Sentence-level evaluation of the summarization at different compression ratios with different feature sets. Best results for each compression ratio are shown in boldface. P = precision; R = recall; F = F-score.

Compression Ratio
0.1
0.2
0.3
0.4
P R F P R F P R F P R F
Baseline .25 .11 .15 .25 .20 .22 .25 .31 .27 .25 .40 .30
MMR .44 .19 .27 .38 .31 .34 .36 .44 .39 .34 .57 .42
(1) MMR+pos+num+len .44 .19 .26 .40 .33 .36 .38 .48 .42 .36 .58 .44
(1)+polarity (auto) .45 .20 .27 .42 .35 .38 .39 .49 .43 .37 .61 .46
(1)+polarity (manual) .49 .21 .29 .44 .38 .40 .41 .52 .46 .38 .64 .48
(1)+outcome (auto) .45 .20 .27 .41 .35 .38 .39 .48 .43 .37 .61 .46
(1)+outcome (manual) .51 .22 .31 .45 .38 .41 .42 .53 .46 .39 .65 .48

The results show that including the identification of outcomes and polarity in the feature set improves the performance by up to 5 points in F-score at every compression ratio.
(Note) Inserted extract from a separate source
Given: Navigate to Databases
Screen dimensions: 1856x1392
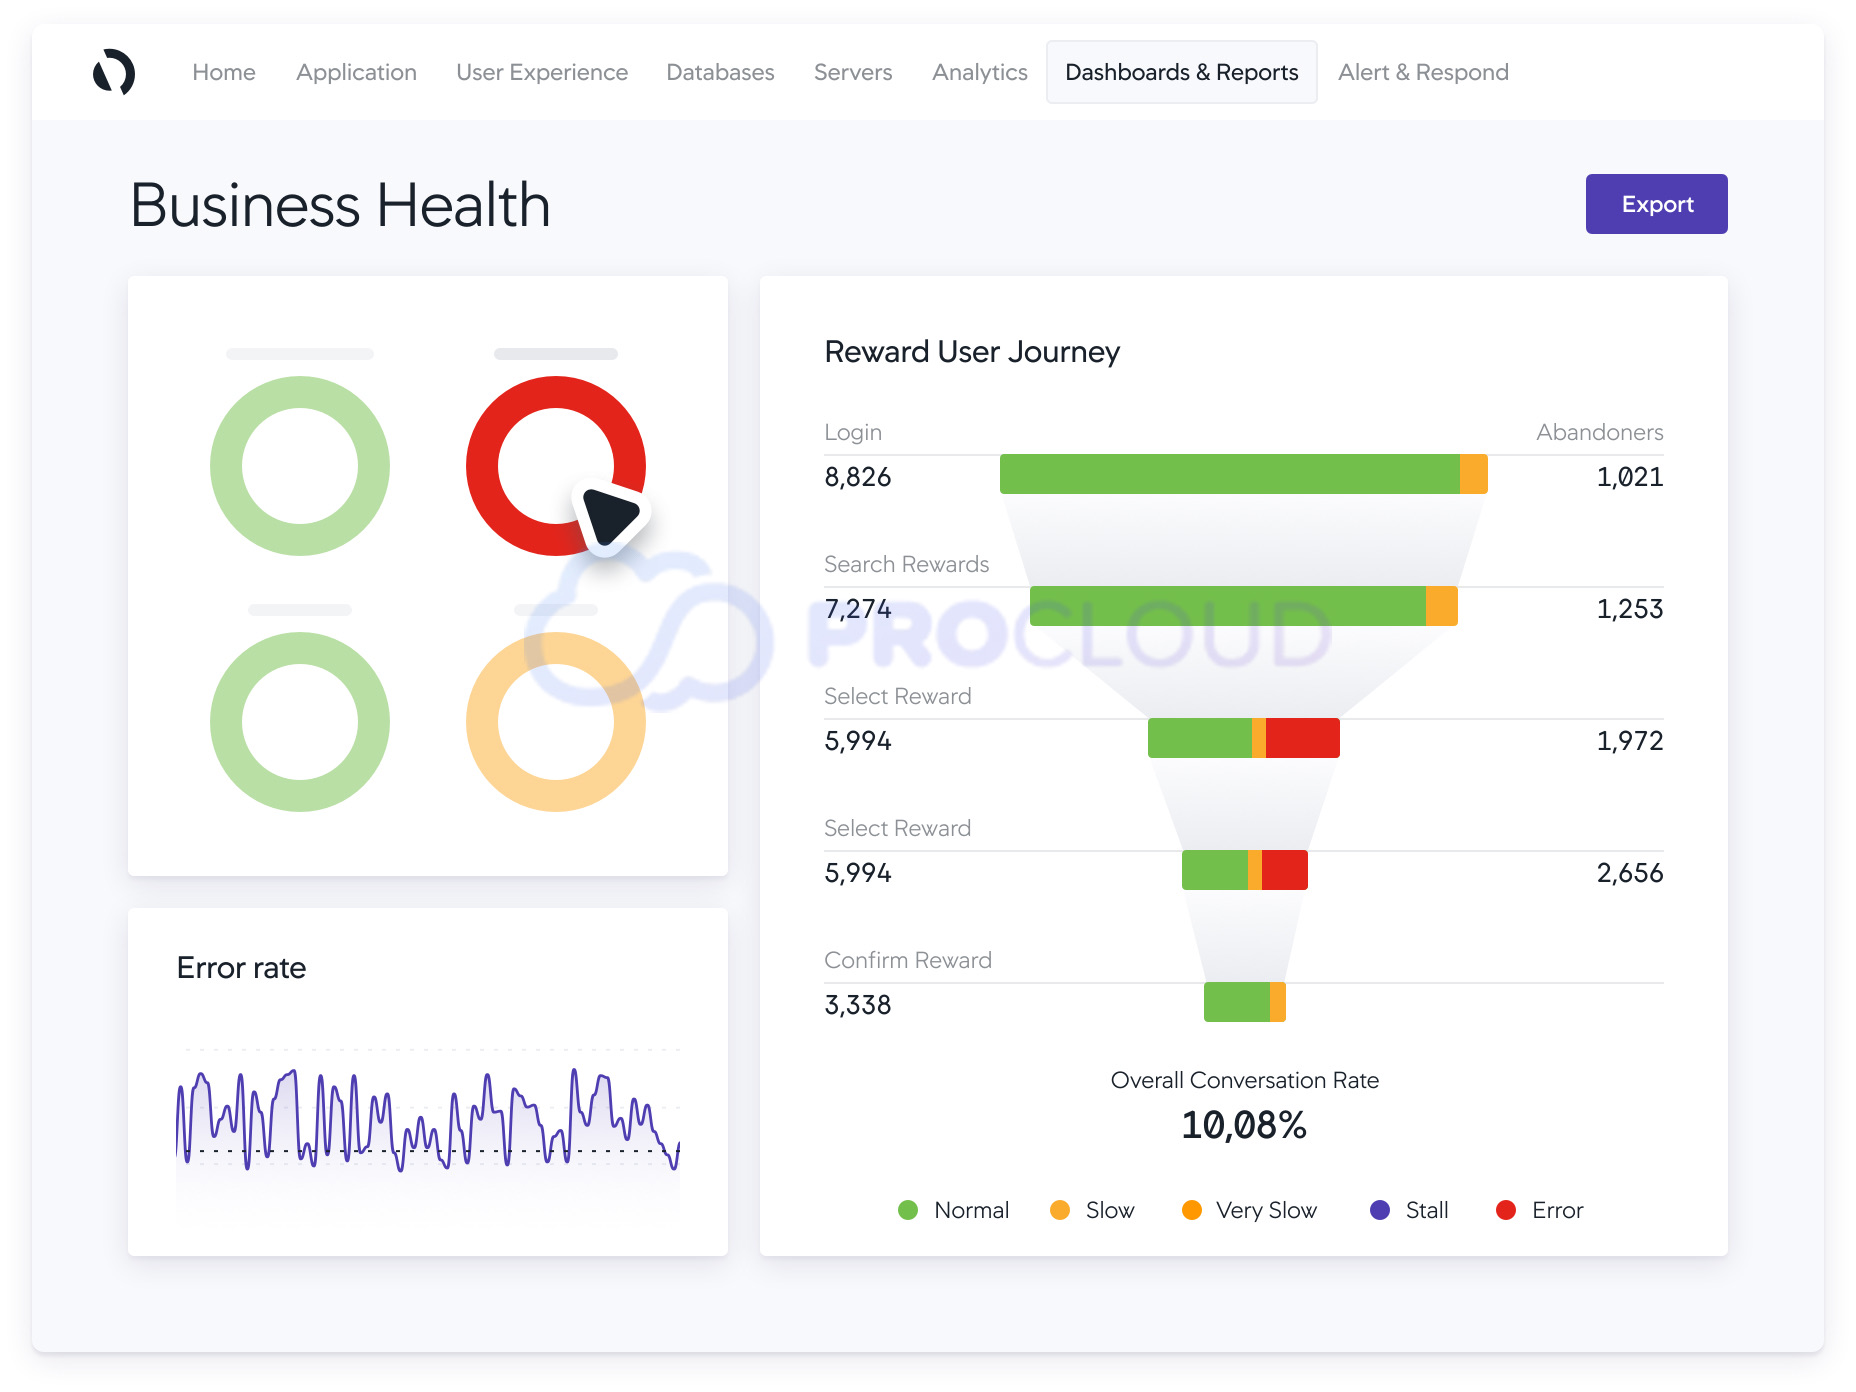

But the additional benefit from further determining the polarity of the outcome rather than just detecting the presence or absence of outcomes is small. We had expected that, intuitively, polarity may provide more information on contradiction and thus may help more in the task. Observing the data, however, we found that one aspect accounting for the result could be that although some sentences are different in polarity, they do not form contradictions. Rather, for example, they describe different clinical outcomes, and some of the outcomes are not important and thus are not included in the summaries. Again, manually obtained knowledge gives a larger improvement than automatically obtained knowledge.

ROUGE

As an alternative evaluation, we use the ISI ROUGE package [11], which compares a summary generated by a text summarization system with a benchmark summary by considering overlapping units such as n-grams, word sequences, and word pairs. Our evaluation was carried out with various ROUGE parameters. Unlike the sentence-level evaluation, the results showed little difference in the performance of different combination of features. One reason could be that it is difficult for an overlap-based metric to capture the difference if the content of two sets is similar. For example, only a small difference might be measured by ROUGE when comparing the inclusion of both a positive and a negative clinical outcome (of the same medication in treatment of the same disease) in the summary with the inclusion of only one of them.

CONCLUSION

We have described our work on identifying important sentences to answer questions about effects of using a medication to treat a disease. We have shown that combining context information and domain knowledge achieves the best performance in identifying clinical outcomes and detecting their polarity. The accuracy in the two tasks achieved by combining all features is 82.5% and 78.3% respectively. This information is incorporated into a multi-document summarization approach to locate potential answers. Results of comparison and combination of features clearly show that detecting the presence and polarity of clinical outcomes is helpful in importance evaluation. However, using automatically detected polarity information results in only a slight improvement in the results of the importance evaluation task. Thus, our next step will be to build more accurate polarity detection systems. An additional advantage of having polarity information is that some questions require it in their answer, such as questions asking for harmful side-effects of a medication.